One of the team’s initial tasks was to scour the databases of gene bank collections worldwide looking for landraces that had grown in ancient and traditional Israel agriculture.
Detective work
Detective work included finding collections that had samples with “names related to the traditional names of lines in our region and that we knew had been collected here,” explains Frenkin.
Some of the seeds located had been stored abroad for decades, including specimens brought back to Israel from St. Petersburg, where Russian seed bank founder Nikolai Vavilov had amassed a collection of ancient wheat seeds brought from his visit to Israel in 1926.
Other important specimens were found in institutions around Israel and even in storage at the Volcani itself.
Part of the latter, Mayzlish-Gati tells ISRAEL21c, is one of the last collections conducted in the 1980s by the Volcani’s Yaakov Matitya.
His research was documented in little notebooks and covered trips he made throughout the country from the Golan Heights to the Sinai desert. These seeds were moved to more optimum conditions at a temperature of minus-20 degrees.
Introducing Aviv
Once the collection was fully genotyped, it was time to put the 900 samples to the test to “see what we have in our hands. It was exciting,” Frenkin shares.
Propagation was carried out during two seasons in two different climactic regions: in Volcani’s net-houses in the center of the country with its Mediterranean climate; and at its Gilat Experimental Station in the semi-arid northern part of the Negev desert.
Some lines, including a batch collected in the 1970s, didn’t succeed in germinating, but Frenkin is not disappointed.
“We cannot be nostalgic and think the past was much better than the present. The modern varieties are excellent cultivars and give high yields, sometimes double that to landraces. But they don’t have options for improvement. Our project will enrich the resource of genetic traits.”

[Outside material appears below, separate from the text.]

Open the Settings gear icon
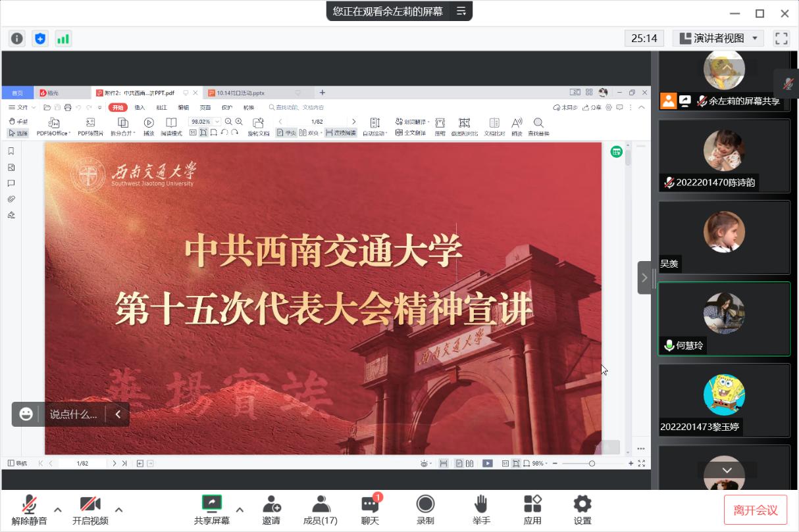799x532 pixels. pos(582,510)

The institute has engineered a wheat strain, named Aviv, with an ultra-short lifecycle. It flowers early in the cooler months of January and February to escape heat and possible drought later in the year. Not yet economically viable for farmers, Aviv has benefits for those cultivating wheat in dry climates.
Another strain that has been developed is Mizpor 37, a late-flowering variety that is more disease resistant and is suitable for animal feed.
Artisanal bread
Testing the flavor, texture and aroma of bread baked with promising ancient wheat strains is also part of the Land of Wheat project.
Recently a baking and tasting panel was organized with four artisanal bakers and Stybel Flour Mills, one of the largest suppliers of flour in Israel.
One of the bakers, Hagay Ben Yehuda, says he was fortunate that his interest in ancient wheat strains Einkorn and Emmer (“the grandmother and grandfather of all the wheat in the world”) coincided with the Volcani wheat researchers’ outreach to bakers working with traditional methods.
Together with a farmer in the Galilee, Ben Yehuda has planted seeds of indigenous, ancient wheat strains obtained from the Volcani bank.
Ben Yehuda notes that ancient strains of wheat are low in gluten and high in minerals and vitamins. But his experience has not always been favorable.
“Emmer wheat had no interesting flavors and was disappointing. But Einkorn was a revolution of flavors that hits you with each bite.”
This is probably why his country-style bread, which mixes 30 percent Einkorn flour with spelt and rye, is a favorite amongst his customers at Hagay Ve’ha-lehem (Hagay Bread) on Kibbutz Einav.
While it is exciting to taste ancient wheat varieties, breeding new ones to face the immense challenges will take time, “10 years at the earliest,” predicts Ben David.